Technical analysis indicates that while the USD/CHF near-term trend remains bearish, recent price action suggests a potential bullish correction, with the pair piercing the neckline of a double bottom pattern at 0.7840. Resistance is noted at 0.7870 and 0.7930, while a pullback below 0.7840 could refocus attention on 0.7775 [1]. The USD was the strongest against the New Zealand Dollar (NZD) and showed marginal changes against other majors, with a 0.01% decline versus CHF on the day [1].
Strategists at OCBC highlight that stronger US equities and higher oil prices are creating an unusual risk mix, limiting USD weakness. US tech leadership and resilient US growth are supporting the Dollar, with US equities rallying to fresh all-time highs and Brent crude surpassing USD100/bbl due to shipping attacks and the Strait of Hormuz blockade [2]. While a softer USD is plausible later in 2026 if the US-Iran conflict de-escalates, OCBC expects resilient US growth to cap any sharp decline in the Dollar [2].
Commerzbank's Antje Praefcke notes that EUR/USD is likely to trade sideways due to multiple uncertainties, including the Middle East war and unclear US policy direction, but sees a slight bias toward a stronger USD as long as no new US-Iran talks are scheduled [3].
The Australian Dollar (AUD) has edged lower against the USD, with the AUD/USD pair trading around 0.7150. This comes despite positive Australian PMI data—manufacturing PMI rose to 51.0 from 49.8 and services PMI to 50.3 from 46.3—due to risk aversion stemming from Middle East tensions [4]. UOB strategists expect AUD/USD to remain range-bound between 0.7130 and 0.7180 in the short term, with a broader 1–3 week range of 0.7060–0.7210 and a longer-term bearish technical outlook [5].
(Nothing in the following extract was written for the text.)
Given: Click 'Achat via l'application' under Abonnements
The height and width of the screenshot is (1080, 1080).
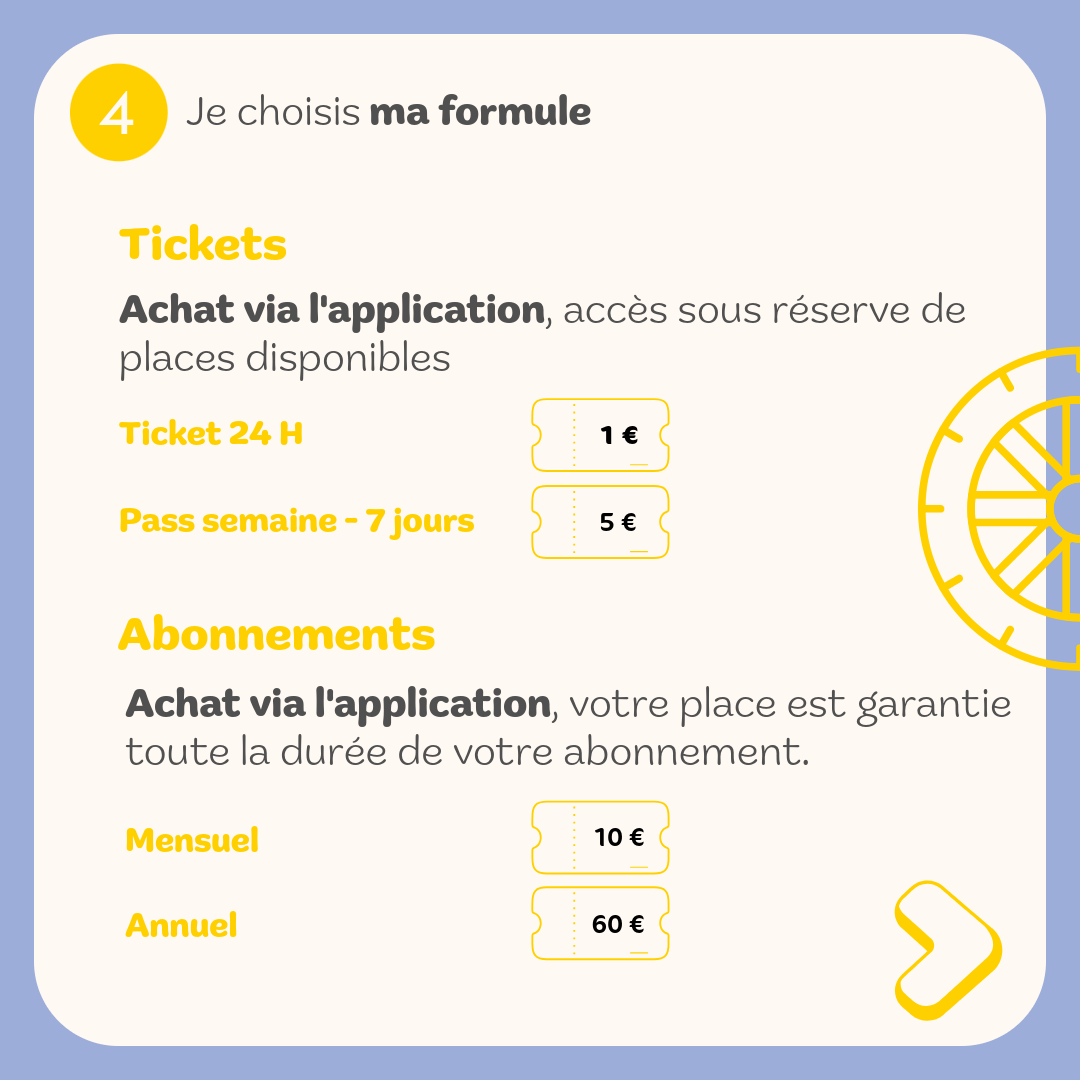Looking at the screenshot, I should 338,704.
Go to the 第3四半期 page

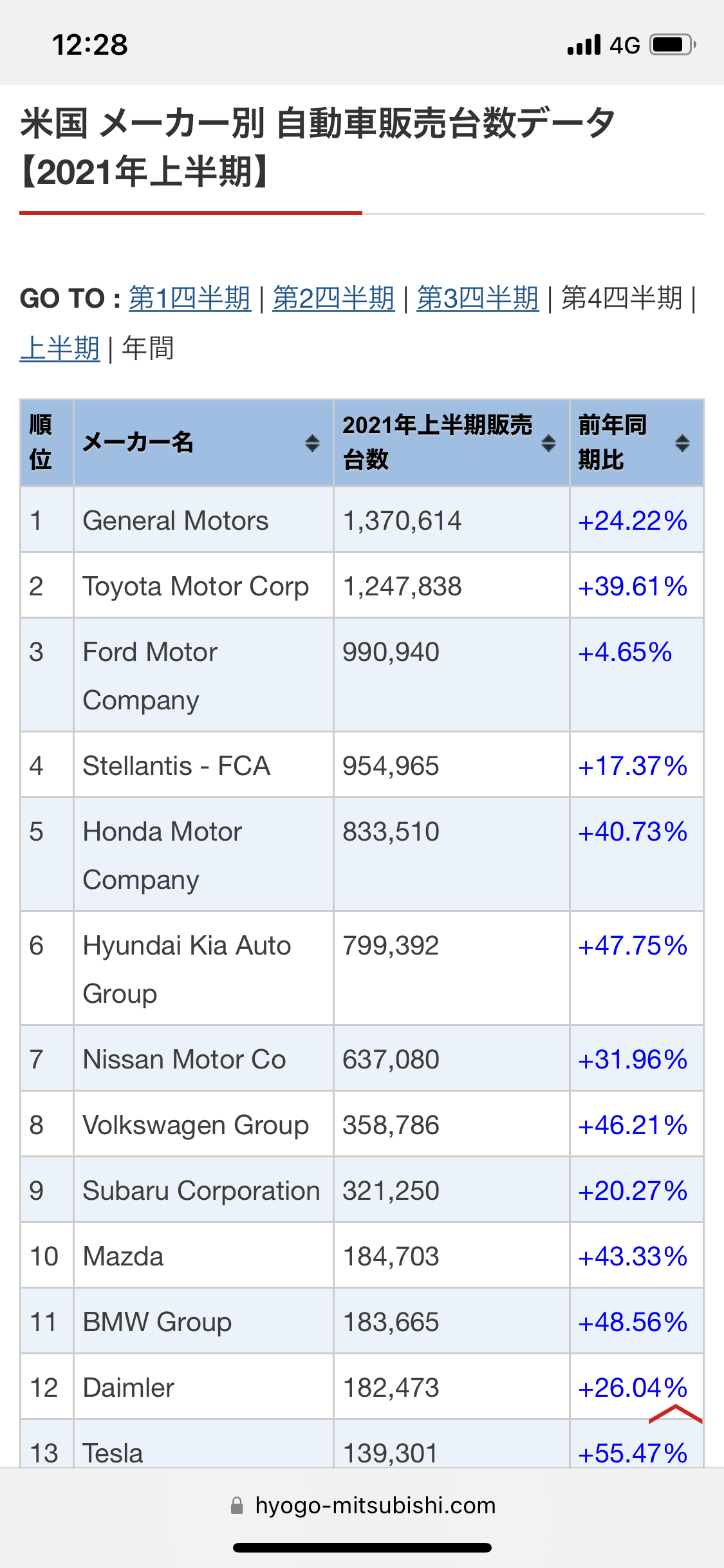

Overall, the market remains cautious, with risk-sensitive assets subdued and the USD supported by safe-haven flows, strong US equities, and higher oil prices. Forward-looking statements from analysts suggest that unless there is a breakthrough in US-Iran diplomacy, the USD is likely to retain a slight upside bias, while range trading persists in major pairs such as EUR/USD and AUD/USD [2][3][5].
CONCLUSION
Geopolitical tensions in the Middle East and the US-Iran standoff are supporting the US Dollar, which is trading higher against major currencies despite positive economic data elsewhere. Analysts expect the USD to maintain a slight upside bias and range-bound trading to persist in the absence of diplomatic breakthroughs. Market sentiment remains cautious, with risk aversion limiting moves in risk-sensitive currencies.